Transcribe the following records in full, exactly as shown.

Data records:
····················
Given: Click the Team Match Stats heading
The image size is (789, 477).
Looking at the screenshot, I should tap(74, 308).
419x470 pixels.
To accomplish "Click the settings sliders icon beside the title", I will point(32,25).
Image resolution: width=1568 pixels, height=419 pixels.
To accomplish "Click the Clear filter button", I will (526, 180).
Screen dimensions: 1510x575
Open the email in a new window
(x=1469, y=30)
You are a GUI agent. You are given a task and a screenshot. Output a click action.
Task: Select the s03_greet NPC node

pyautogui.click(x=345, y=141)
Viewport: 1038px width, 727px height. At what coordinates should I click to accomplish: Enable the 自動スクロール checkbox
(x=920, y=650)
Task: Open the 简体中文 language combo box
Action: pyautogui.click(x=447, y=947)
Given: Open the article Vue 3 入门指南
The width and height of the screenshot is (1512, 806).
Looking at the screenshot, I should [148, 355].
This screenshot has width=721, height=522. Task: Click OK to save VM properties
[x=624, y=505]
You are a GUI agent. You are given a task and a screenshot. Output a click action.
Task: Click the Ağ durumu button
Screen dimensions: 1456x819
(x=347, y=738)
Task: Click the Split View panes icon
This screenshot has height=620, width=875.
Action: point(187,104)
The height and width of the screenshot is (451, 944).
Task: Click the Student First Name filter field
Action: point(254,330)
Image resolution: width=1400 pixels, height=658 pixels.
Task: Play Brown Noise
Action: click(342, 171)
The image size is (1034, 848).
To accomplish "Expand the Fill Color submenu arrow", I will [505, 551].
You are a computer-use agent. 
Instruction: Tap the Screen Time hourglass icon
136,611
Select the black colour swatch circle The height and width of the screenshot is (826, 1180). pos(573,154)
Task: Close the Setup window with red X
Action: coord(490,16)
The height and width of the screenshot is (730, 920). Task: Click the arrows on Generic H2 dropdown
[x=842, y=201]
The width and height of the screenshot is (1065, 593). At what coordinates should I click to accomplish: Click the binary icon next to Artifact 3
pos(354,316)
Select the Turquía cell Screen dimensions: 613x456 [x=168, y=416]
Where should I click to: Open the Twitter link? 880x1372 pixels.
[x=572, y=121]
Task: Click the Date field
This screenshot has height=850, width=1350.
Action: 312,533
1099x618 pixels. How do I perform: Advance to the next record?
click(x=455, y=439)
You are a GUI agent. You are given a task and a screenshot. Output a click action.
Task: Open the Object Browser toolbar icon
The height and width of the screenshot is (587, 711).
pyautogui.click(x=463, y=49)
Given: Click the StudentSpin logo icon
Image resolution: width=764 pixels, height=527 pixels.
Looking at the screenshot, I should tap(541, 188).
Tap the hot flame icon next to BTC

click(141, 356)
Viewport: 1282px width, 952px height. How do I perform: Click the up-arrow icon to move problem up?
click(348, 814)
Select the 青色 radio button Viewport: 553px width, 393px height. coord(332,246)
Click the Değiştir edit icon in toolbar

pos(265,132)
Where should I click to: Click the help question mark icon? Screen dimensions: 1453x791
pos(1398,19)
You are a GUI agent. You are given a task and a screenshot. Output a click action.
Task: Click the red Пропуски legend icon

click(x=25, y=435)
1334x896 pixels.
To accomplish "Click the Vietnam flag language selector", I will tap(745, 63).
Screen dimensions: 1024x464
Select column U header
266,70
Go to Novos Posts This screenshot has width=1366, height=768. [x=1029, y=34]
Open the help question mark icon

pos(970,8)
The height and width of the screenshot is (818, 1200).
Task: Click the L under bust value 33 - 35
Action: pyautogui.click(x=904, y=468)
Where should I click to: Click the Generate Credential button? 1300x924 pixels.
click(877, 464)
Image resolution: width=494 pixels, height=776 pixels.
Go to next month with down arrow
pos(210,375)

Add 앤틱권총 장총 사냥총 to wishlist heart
····················
Your response:
Given: Click the Team Match Stats heading
The image size is (789, 477).
Looking at the screenshot, I should tap(74, 308).
419x470 pixels.
To accomplish "Click the settings sliders icon beside the title", I will point(32,25).
Image resolution: width=1568 pixels, height=419 pixels.
To accomplish "Click the Clear filter button", I will (526, 180).
Screen dimensions: 1510x575
Open the email in a new window
(x=1469, y=30)
You are a GUI agent. You are given a task and a screenshot. Output a click action.
Task: Select the s03_greet NPC node

pyautogui.click(x=345, y=141)
Viewport: 1038px width, 727px height. At what coordinates should I click to accomplish: Enable the 自動スクロール checkbox
(x=920, y=650)
Task: Open the 简体中文 language combo box
Action: pyautogui.click(x=447, y=947)
Given: Open the article Vue 3 入门指南
The width and height of the screenshot is (1512, 806).
Looking at the screenshot, I should [148, 355].
This screenshot has width=721, height=522. Task: Click OK to save VM properties
[x=624, y=505]
You are a GUI agent. You are given a task and a screenshot. Output a click action.
Task: Click the Ağ durumu button
Screen dimensions: 1456x819
(x=347, y=738)
Task: Click the Split View panes icon
This screenshot has height=620, width=875.
Action: point(187,104)
The height and width of the screenshot is (451, 944).
Task: Click the Student First Name filter field
Action: point(254,330)
Image resolution: width=1400 pixels, height=658 pixels.
Task: Play Brown Noise
Action: click(342, 171)
The image size is (1034, 848).
To accomplish "Expand the Fill Color submenu arrow", I will [505, 551].
You are a computer-use agent. 
Instruction: Tap the Screen Time hourglass icon
136,611
Select the black colour swatch circle The height and width of the screenshot is (826, 1180). pos(573,154)
Task: Close the Setup window with red X
Action: coord(490,16)
The height and width of the screenshot is (730, 920). Task: Click the arrows on Generic H2 dropdown
[x=842, y=201]
The width and height of the screenshot is (1065, 593). At what coordinates should I click to accomplish: Click the binary icon next to Artifact 3
pos(354,316)
Select the Turquía cell Screen dimensions: 613x456 [x=168, y=416]
Where should I click to: Open the Twitter link? 880x1372 pixels.
[x=572, y=121]
Task: Click the Date field
This screenshot has height=850, width=1350.
Action: 312,533
1099x618 pixels. How do I perform: Advance to the next record?
click(x=455, y=439)
You are a GUI agent. You are given a task and a screenshot. Output a click action.
Task: Open the Object Browser toolbar icon
The height and width of the screenshot is (587, 711).
pyautogui.click(x=463, y=49)
Given: Click the StudentSpin logo icon
Image resolution: width=764 pixels, height=527 pixels.
Looking at the screenshot, I should tap(541, 188).
Tap the hot flame icon next to BTC

click(141, 356)
Viewport: 1282px width, 952px height. How do I perform: Click the up-arrow icon to move problem up?
click(348, 814)
Select the 青色 radio button Viewport: 553px width, 393px height. coord(332,246)
Click the Değiştir edit icon in toolbar

pos(265,132)
Where should I click to: Click the help question mark icon? Screen dimensions: 1453x791
pos(1398,19)
You are a GUI agent. You are given a task and a screenshot. Output a click action.
Task: Click the red Пропуски legend icon

click(x=25, y=435)
1334x896 pixels.
To accomplish "Click the Vietnam flag language selector", I will tap(745, 63).
Screen dimensions: 1024x464
Select column U header
266,70
Go to Novos Posts This screenshot has width=1366, height=768. [x=1029, y=34]
Open the help question mark icon

pos(970,8)
The height and width of the screenshot is (818, 1200).
Task: Click the L under bust value 33 - 35
Action: pyautogui.click(x=904, y=468)
Where should I click to: Click the Generate Credential button? 1300x924 pixels.
click(877, 464)
Image resolution: width=494 pixels, height=776 pixels.
Go to next month with down arrow
pos(210,375)

Add 앤틱권총 장총 사냥총 to wishlist heart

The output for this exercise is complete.